▸ **WORK TO BE COMPLETED**: Every line of the data below that holds the string "computer" needs to be reported.

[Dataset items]
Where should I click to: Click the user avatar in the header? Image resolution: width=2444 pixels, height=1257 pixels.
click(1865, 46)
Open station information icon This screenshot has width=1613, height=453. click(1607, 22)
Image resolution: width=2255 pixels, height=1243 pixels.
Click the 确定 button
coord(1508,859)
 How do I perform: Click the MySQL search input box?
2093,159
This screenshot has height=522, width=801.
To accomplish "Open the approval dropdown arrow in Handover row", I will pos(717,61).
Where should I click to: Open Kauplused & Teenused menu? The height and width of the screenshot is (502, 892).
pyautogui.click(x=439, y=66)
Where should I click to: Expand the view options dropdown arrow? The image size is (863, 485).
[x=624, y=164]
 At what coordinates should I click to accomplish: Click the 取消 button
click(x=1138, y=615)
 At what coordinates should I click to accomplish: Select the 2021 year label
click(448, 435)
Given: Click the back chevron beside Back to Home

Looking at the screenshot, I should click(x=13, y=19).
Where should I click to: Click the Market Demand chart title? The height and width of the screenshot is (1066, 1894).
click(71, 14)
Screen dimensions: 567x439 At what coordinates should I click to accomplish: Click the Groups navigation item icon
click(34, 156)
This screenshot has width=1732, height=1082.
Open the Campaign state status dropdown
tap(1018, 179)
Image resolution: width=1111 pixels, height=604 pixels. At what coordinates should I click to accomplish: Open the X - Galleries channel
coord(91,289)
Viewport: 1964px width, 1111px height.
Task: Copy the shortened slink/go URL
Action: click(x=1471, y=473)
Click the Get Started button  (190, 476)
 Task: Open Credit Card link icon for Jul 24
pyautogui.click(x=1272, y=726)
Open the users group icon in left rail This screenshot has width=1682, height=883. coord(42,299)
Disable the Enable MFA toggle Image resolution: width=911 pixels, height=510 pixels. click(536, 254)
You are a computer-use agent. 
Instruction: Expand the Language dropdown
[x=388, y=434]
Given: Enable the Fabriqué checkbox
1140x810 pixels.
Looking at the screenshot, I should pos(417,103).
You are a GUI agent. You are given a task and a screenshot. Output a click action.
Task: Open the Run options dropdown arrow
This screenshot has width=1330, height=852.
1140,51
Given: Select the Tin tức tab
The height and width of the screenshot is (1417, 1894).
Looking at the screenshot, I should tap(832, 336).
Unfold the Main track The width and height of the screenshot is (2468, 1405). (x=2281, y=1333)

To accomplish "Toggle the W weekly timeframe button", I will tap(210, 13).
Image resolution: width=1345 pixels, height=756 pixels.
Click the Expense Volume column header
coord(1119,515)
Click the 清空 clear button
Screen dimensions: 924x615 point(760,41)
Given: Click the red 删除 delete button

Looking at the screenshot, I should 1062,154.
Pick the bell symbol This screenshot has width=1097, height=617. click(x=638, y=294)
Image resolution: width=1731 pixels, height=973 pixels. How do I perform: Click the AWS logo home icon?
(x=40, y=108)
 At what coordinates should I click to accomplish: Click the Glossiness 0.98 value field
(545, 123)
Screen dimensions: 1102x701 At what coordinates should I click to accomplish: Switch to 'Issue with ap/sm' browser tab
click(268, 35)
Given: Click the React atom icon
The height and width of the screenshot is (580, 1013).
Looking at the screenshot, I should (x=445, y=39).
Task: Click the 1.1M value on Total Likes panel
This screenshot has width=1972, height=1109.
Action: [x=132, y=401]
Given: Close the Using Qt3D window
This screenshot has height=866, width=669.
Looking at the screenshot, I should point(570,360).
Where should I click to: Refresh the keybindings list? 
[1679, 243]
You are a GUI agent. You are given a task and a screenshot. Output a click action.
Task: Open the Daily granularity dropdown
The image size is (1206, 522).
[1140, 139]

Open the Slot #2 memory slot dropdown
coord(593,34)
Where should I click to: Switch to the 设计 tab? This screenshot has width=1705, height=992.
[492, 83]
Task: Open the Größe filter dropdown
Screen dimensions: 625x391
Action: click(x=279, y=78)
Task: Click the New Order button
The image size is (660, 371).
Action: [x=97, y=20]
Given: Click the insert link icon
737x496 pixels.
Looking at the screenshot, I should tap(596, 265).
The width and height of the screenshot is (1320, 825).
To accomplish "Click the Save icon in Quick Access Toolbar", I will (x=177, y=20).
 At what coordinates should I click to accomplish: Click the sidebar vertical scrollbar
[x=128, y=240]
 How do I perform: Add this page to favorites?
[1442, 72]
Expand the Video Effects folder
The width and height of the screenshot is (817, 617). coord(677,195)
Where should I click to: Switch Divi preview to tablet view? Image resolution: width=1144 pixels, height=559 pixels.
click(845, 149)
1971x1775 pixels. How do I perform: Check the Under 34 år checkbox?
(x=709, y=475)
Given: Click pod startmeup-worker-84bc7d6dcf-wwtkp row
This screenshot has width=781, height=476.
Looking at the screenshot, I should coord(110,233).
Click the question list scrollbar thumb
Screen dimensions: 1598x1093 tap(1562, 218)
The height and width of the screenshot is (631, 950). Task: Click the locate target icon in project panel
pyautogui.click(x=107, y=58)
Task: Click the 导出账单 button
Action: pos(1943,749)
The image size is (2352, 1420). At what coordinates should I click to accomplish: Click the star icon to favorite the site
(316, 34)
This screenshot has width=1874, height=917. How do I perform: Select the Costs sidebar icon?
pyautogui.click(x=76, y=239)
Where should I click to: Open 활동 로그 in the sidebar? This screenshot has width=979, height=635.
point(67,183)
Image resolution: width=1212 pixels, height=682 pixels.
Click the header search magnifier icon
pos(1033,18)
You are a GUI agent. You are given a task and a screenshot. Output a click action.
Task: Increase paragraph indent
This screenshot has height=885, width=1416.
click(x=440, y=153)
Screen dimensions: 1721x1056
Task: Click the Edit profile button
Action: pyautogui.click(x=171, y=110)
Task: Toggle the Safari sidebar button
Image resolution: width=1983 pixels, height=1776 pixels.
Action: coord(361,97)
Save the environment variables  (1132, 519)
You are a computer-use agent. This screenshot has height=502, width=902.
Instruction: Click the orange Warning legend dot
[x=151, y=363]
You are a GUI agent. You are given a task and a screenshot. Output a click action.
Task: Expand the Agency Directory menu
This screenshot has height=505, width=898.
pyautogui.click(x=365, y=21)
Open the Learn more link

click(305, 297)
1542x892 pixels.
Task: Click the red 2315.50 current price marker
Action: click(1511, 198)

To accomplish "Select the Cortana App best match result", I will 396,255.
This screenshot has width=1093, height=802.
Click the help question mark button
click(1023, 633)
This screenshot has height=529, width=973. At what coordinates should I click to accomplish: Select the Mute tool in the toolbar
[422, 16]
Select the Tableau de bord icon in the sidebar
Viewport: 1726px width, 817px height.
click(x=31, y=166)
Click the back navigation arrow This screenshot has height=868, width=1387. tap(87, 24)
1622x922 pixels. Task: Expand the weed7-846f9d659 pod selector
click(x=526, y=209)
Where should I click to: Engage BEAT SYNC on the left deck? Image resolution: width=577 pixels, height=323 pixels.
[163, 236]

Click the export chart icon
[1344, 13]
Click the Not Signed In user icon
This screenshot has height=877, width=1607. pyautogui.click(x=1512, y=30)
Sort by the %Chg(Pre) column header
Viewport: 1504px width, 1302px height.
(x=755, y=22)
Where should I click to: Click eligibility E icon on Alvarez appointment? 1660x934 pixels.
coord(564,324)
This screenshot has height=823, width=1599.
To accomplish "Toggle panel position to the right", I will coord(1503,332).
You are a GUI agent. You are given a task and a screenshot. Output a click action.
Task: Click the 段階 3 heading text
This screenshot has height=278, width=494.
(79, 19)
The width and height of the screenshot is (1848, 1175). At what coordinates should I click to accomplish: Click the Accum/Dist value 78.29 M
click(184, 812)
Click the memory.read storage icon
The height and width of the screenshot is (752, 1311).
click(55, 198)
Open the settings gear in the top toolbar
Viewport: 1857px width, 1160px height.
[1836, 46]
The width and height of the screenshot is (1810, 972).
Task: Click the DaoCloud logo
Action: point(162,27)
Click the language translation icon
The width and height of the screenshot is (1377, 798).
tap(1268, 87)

▸ **TASK SOLUTION**:
You are a computer-use agent. 
You are a computer-use agent. This screenshot has height=502, width=902.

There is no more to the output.